AVAILABLE RECORDS –
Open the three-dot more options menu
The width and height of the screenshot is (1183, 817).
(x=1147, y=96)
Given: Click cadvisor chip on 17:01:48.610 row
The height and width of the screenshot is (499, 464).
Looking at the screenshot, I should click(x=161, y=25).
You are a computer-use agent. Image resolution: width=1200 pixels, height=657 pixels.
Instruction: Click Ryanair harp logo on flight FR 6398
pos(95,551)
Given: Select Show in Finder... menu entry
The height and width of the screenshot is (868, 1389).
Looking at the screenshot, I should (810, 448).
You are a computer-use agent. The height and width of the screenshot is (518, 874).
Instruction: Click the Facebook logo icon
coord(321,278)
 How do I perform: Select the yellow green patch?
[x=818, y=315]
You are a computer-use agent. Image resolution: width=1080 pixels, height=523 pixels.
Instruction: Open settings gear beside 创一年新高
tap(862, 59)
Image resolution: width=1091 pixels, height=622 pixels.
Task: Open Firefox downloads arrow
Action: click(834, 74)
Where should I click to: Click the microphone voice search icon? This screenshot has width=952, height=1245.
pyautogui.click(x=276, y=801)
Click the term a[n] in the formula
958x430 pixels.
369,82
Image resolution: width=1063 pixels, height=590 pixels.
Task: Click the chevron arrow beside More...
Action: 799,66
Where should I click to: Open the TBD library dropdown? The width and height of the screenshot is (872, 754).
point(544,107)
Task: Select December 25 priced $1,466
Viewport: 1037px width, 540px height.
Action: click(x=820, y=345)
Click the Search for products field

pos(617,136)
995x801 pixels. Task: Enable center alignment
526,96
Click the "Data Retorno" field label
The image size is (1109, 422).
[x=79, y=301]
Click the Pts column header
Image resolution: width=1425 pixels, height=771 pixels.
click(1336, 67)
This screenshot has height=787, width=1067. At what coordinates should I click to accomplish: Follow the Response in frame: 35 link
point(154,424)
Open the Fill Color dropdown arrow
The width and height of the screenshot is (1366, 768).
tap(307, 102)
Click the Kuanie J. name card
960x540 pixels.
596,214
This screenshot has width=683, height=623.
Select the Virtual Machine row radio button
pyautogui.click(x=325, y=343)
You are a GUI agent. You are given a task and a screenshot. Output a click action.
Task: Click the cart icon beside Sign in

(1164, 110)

WHAT THIS TASK INVOLVES –
Please rewrite the stretch of the listing from the line containing "You are a computer-use agent. The" through the line containing "Action: click(834, 74)", changing "settings gear" to "settings cog" and keeping everything else the same. Give back only those lines.

WRITTEN ANSWER –
You are a computer-use agent. The height and width of the screenshot is (518, 874).
Instruction: Click the Facebook logo icon
coord(321,278)
 How do I perform: Select the yellow green patch?
[x=818, y=315]
You are a computer-use agent. Image resolution: width=1080 pixels, height=523 pixels.
Instruction: Open settings cog beside 创一年新高
tap(862, 59)
Image resolution: width=1091 pixels, height=622 pixels.
Task: Open Firefox downloads arrow
Action: click(834, 74)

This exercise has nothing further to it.